Metropole am Großen Salzsee

Die Skyline von Salt Lake City

Die Skyline von Salt Lake City

Eingebettet in das reizvolle Tal der Wasatch Mountains, einem Gebirgszug der Rocky Mountains, liegt auf 1350 Meter Höhe das kulturelle und politische Zentrum des US-Bundesstaats Utah. Benannt nach dem nordwestlich angrenzenden Großen Salzsee erfüllt Salt Lake City im dünn besiedelten zentralen Westen der USA mit seinen nur 160 000 Einwohner eine Metropolenfunktion. Im Stadtgebiet und dem angegliederten Großraum Wasatch Metro leben mehr als drei Viertel aller 2,06 Mio. Einwohner Utahs. Salt Lake City ist Eisschrank und Backofen zugleich: Die Wüstenstadt ist für ihre extremen Klimaunterschiede bekannt. Im Januar fällt das Thermometer im Schnitt auf minus fünf Grad, im Juli/August steigt tagsüber die Quecksilbersäule zuverlässig auf über 30 Grad.

Kampf gegen alte Klischees

Der Hauptstadt der streng gläubigen Mormonen haftete lange Zeit der Makel an, eintönig, hinterwäldlerisch, schwerfällig und zutiefst puritanisch zu sein. Wie dem auch sei: Im Gegensatz zu anderen US-amerikanischen Großstädten gilt Salt Lake City als außerordentlich sauber, beinahe steril. Heruntergekommene Slumviertel sucht man hier vergebens. In letzter Zeit wandelt sich die konservative Mormonenbastion zusehends in eine moderne, technikorientierte Stadt. Durch die Austragung der Olympischen Winterspiele 2002 will Salt Lake City seine Provinzialität abschütteln und seine Weltoffenheit demonstrieren.

Reizvolle Hauptstadt

Tempel der Mormonen in Salt Lake City

Tempel der Mormonen in Salt Lake City

Die Orientierung in Salt Lake City fällt wie in vielen US-amerikanischen Städten auch Nichteinheimischen sehr leicht, da alle Straßen gitterförmig angelegt und durchnummeriert sind. Die Zusätze South, North, East und West beziehen sich auf das Zentrum der Stadt, den Temple Square. Er ist sozusagen das Herz der Mormonenbewegung. Hinter einer fünf Meter hohen Mauer, die von schmiedeeisernen Toren durchbrochen wird, ragt der imposante Mormon Temple in die Höhe.

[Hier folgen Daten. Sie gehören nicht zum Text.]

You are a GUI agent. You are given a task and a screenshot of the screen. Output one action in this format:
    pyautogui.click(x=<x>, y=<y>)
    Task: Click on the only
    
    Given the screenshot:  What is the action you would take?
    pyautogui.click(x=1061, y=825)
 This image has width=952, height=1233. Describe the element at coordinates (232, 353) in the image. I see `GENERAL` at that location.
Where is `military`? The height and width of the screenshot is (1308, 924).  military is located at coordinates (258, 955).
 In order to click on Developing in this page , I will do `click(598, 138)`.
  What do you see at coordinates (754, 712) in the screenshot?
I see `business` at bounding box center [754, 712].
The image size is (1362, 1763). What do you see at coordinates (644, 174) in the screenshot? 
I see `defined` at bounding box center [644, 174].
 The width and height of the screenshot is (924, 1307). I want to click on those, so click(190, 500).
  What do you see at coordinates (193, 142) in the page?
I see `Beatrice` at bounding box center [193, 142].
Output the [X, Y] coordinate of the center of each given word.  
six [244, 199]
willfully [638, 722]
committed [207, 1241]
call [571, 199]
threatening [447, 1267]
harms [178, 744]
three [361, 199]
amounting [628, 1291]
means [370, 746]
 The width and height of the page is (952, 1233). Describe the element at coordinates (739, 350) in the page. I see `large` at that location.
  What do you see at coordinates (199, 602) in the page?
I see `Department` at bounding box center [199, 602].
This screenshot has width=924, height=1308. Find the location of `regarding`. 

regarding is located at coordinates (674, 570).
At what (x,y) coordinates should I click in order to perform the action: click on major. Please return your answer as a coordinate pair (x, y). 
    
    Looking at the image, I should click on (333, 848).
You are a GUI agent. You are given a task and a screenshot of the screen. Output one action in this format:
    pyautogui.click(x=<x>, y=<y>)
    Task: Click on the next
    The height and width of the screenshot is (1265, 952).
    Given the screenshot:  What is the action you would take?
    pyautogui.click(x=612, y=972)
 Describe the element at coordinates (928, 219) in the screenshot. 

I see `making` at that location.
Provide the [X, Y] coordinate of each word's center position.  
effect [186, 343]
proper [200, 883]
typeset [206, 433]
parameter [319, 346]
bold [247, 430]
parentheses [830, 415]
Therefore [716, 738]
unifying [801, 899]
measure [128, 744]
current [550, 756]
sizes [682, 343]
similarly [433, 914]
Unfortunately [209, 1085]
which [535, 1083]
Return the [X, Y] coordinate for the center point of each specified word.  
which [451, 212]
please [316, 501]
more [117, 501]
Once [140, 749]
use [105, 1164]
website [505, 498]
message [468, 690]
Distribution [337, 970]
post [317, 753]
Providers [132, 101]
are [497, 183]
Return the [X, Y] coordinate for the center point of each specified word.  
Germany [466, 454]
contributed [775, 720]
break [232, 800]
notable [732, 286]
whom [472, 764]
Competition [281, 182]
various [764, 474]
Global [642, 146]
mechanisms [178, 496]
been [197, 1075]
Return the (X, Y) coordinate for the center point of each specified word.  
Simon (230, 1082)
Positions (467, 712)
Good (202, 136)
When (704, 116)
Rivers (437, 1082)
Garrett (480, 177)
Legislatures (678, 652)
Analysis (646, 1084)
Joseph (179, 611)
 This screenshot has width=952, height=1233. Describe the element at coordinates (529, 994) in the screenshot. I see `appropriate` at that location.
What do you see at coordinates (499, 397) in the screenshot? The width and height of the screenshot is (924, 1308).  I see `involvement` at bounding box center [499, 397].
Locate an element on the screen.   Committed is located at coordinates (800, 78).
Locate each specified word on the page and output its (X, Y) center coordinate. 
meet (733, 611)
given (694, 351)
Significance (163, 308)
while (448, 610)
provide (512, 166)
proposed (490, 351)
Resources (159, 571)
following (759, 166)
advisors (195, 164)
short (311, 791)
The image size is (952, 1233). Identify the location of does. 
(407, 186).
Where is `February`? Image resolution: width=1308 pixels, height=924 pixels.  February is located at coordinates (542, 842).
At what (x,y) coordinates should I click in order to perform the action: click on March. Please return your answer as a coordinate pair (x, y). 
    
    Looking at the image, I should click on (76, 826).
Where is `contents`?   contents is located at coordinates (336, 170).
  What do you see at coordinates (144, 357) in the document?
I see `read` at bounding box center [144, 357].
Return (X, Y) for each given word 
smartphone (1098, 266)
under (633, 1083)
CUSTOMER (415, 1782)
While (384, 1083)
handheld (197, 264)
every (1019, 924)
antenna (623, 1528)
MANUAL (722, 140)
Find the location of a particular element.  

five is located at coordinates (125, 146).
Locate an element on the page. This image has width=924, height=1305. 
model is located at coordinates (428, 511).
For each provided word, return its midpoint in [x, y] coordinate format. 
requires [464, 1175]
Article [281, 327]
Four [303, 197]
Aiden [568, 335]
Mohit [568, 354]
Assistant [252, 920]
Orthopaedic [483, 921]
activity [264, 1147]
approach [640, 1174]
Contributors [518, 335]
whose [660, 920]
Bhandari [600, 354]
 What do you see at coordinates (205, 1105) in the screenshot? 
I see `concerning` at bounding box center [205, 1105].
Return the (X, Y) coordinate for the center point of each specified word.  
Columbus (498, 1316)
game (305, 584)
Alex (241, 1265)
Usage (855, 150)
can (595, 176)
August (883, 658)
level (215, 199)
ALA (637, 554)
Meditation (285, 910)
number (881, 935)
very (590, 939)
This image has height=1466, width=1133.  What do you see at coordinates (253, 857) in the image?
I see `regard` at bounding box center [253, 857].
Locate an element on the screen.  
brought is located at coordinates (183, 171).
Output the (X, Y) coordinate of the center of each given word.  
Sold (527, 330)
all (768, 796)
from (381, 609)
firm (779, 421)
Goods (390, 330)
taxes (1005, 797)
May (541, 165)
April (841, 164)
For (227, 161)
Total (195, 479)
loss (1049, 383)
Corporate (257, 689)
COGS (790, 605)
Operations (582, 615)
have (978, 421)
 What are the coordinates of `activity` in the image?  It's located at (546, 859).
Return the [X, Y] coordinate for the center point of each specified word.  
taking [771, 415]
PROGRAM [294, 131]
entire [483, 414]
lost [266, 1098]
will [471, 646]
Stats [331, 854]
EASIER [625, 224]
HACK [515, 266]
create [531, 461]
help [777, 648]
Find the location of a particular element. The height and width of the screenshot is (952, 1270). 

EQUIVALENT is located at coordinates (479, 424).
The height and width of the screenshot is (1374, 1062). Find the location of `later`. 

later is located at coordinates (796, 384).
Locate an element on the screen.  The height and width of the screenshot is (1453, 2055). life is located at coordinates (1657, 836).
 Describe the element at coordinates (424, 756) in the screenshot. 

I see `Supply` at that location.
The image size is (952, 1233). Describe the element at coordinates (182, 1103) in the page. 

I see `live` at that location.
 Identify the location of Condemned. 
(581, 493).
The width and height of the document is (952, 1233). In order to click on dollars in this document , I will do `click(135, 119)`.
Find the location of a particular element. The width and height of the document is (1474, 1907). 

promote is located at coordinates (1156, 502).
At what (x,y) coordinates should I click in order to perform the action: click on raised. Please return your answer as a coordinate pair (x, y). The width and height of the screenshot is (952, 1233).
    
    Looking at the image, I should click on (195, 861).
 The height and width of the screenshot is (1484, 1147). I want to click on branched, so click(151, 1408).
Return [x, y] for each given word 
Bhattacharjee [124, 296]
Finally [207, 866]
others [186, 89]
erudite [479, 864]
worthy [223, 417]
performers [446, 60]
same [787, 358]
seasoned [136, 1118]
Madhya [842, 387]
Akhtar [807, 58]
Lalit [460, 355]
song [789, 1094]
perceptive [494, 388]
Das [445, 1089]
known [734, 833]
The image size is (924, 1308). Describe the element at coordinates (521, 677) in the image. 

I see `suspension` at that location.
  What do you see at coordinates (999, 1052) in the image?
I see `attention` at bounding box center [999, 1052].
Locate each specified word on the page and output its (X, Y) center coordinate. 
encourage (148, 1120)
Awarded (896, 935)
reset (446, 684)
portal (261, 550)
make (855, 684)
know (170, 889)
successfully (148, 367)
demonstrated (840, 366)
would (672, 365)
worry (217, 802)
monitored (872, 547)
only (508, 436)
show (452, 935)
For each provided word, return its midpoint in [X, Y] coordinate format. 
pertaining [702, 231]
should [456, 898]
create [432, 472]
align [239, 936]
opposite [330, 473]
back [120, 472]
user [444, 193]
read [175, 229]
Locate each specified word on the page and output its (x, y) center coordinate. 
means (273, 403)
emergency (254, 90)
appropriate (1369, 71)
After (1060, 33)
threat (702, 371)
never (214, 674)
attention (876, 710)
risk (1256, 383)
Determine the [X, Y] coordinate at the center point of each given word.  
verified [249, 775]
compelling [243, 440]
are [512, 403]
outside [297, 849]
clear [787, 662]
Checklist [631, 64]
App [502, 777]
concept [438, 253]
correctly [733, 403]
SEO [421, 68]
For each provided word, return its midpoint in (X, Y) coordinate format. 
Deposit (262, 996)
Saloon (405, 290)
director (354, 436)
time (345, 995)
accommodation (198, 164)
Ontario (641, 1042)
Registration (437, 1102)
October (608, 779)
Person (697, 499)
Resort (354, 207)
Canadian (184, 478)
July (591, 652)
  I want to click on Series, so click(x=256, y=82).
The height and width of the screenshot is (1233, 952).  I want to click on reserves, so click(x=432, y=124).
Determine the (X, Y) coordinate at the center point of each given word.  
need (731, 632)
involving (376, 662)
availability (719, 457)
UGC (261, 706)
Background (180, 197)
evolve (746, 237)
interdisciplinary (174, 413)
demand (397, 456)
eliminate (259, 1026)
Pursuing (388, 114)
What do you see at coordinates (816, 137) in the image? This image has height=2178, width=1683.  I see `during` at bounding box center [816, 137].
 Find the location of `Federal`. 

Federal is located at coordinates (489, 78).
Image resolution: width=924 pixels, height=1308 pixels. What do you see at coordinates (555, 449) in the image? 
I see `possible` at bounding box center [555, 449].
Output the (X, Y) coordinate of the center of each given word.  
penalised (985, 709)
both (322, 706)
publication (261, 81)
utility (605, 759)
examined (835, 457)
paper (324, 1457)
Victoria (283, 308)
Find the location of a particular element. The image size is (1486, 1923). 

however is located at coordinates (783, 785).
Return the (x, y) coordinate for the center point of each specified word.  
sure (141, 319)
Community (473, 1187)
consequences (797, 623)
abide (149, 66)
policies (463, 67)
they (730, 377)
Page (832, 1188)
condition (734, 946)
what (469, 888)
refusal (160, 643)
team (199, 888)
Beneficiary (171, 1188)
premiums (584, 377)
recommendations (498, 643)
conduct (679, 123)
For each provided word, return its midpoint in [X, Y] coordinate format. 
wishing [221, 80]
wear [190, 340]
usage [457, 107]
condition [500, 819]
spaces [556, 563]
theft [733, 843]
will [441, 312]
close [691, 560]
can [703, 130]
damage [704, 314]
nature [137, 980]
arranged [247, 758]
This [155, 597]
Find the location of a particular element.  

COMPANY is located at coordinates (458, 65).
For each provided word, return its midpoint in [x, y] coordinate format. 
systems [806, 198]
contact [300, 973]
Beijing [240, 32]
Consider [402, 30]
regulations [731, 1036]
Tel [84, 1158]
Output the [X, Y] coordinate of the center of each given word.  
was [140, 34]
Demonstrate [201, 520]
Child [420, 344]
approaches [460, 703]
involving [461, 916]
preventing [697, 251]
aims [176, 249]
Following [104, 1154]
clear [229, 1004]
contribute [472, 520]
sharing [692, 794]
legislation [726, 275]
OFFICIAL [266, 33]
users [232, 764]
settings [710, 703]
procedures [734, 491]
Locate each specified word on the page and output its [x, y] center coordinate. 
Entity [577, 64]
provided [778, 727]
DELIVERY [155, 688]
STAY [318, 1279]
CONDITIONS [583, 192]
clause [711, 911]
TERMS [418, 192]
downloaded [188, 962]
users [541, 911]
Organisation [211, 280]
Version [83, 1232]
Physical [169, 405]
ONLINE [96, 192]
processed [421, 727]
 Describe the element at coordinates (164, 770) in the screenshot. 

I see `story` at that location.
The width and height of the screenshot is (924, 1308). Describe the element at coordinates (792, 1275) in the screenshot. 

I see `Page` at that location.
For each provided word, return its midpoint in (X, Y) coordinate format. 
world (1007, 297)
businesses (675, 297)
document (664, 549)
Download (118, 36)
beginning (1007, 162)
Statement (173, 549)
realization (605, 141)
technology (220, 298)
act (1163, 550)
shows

Der Granitbau mit den spitzen Türmen ist die Hauptkirche aller Mormonen, nur ihnen ist der Zutritt in den Tempel gestattet. Für Touristen steht das Besucherzentrum offen, in dem interessante Hintergrundinformationen über die Wanderungen der ersten Mormonen nach Utah gezeigt werden.

Orgel des Mormon Temple

Orgel des Mormon Temple

Eines der beeindruckendsten Gebäude aus der Pionierzeit ist der elliptische Tabernakel. 1867 wurde dieses technische Wunderwerk fertig gestellt, nach dem Ausbau einer Galerie finden heute 10 000 Menschen unter der Kuppel Platz. Berühmt geworden ist die außergewöhnliche Akustik des Versammlungsortes. Kein Wunder also, dass die Sonntagvormittagskonzerte des “Tabernacle Choir weltweit im Radio übertragen werden. Dabei kann man auch den Klang der Orgel bewundern, die nach mehreren Aufstockungen heute aus 11 623 Pfeifen besteht.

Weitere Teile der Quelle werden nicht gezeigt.